Daniels Ontužāns

Personal information
- Date of birth: 7 March 2000 (age 26)
- Place of birth: Vangaži, Latvia
- Height: 1.73 m (5 ft 8 in)
- Position: Midfielder

Team information
- Current team: FC Homburg
- Number: 14

Youth career
- JFC Skonto
- 2008–2010: FC Augsburg
- 2010–2019: Bayern Munich

Senior career*
- Years: Team / Apps / (Gls)
- 2019–2021: Bayern Munich II / 4 / (0)
- 2020: → St. Gallen II (loan) / 0 / (0)
- 2020–2021: Bayern Munich / 0 / (0)
- 2021–2023: SC Freiburg II / 32 / (3)
- 2023: RFS / 9 / (2)
- 2023: RFS II / 2 / (0)
- 2024–: FC Homburg / 7 / (0)

International career^{‡}
- 2019–: Latvia / 7 / (0)

= Daniels Ontužāns =

Latvian footballer

Daniels Ontužāns (born 7 March 2000) is a Latvian professional footballer who plays as a midfielder for Regionalliga Südwest side FC Homburg and the Latvia national team.

==Club career==
Ontužāns began his youth career with JFC Skonto in Latvia, before joining the youth team of FC Augsburg after having moved to Germany. In 2010, he joined the youth academy of fellow Bavarian club Bayern Munich. Having moved into Bayern's under-19 team, in May 2018 he signed a new three-year contract lasting until 30 June 2021. Ontužāns made one appearance on the bench for Bayern's reserve team during the 2018–19 season.
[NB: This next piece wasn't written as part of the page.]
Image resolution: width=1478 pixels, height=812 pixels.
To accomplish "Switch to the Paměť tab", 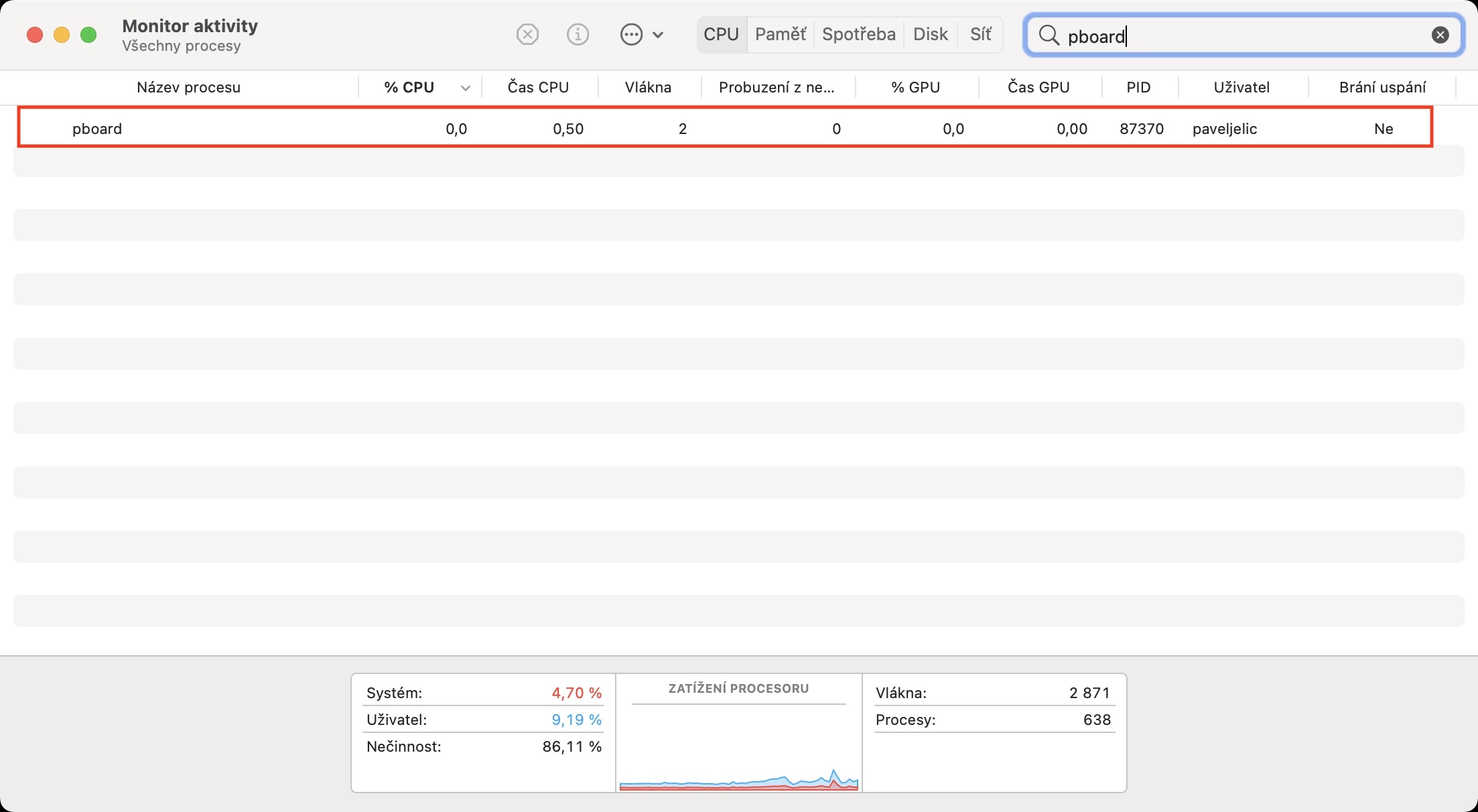I will pos(780,34).
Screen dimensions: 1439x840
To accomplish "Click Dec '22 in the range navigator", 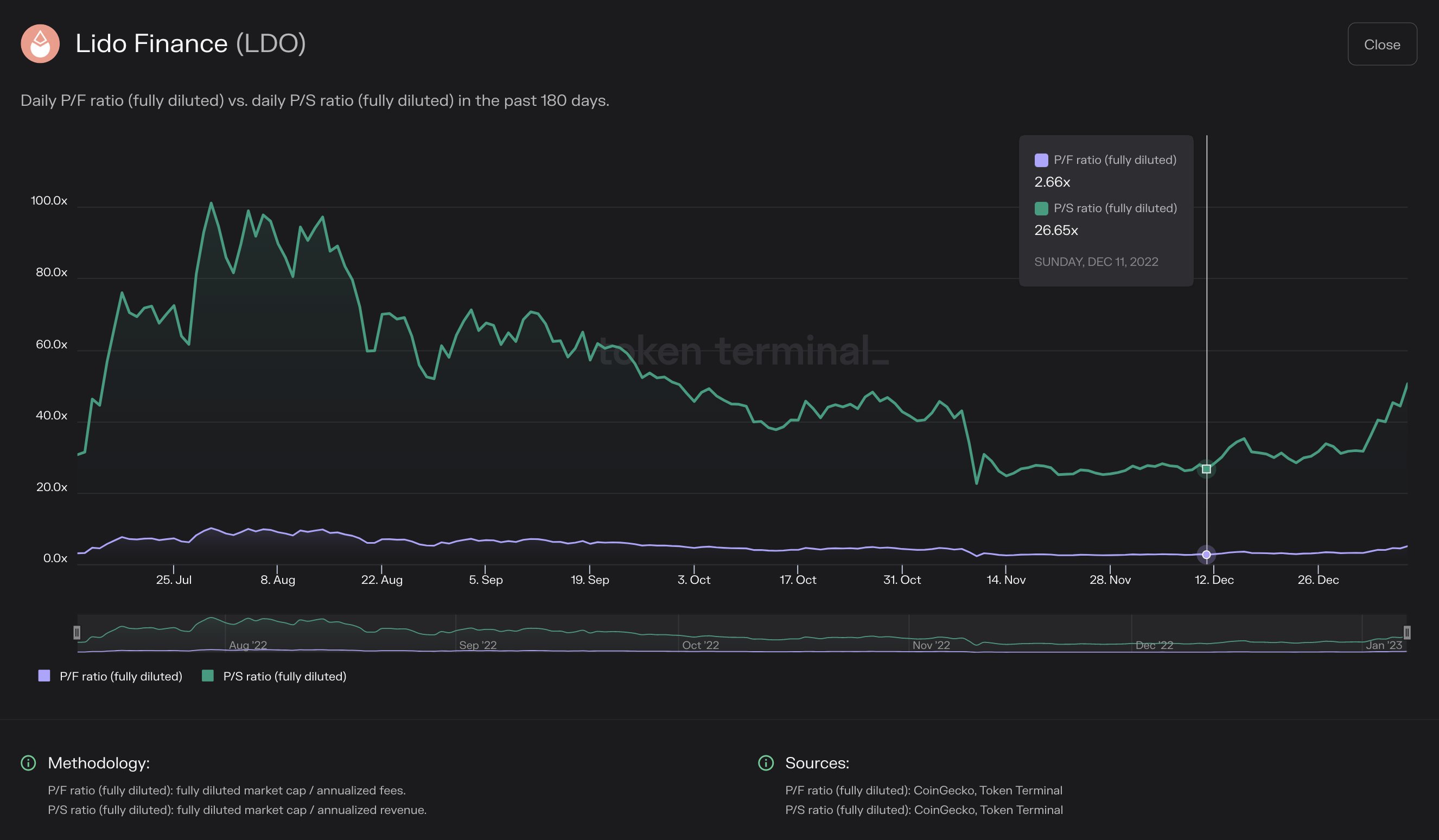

In June 2019, he was promoted to the Bayern's reserve team for the 2019–20 season in the 3. Liga. Ontužāns made his first appearance for the reserve team on 21 February 2021, during the 2020–21 season.

On 14 July 2023, Ontužāns moved back to his home country. He signed a contract with FK RFS.

==International career==
Ontužāns previously trained with the under-15 and under-16 German youth selections.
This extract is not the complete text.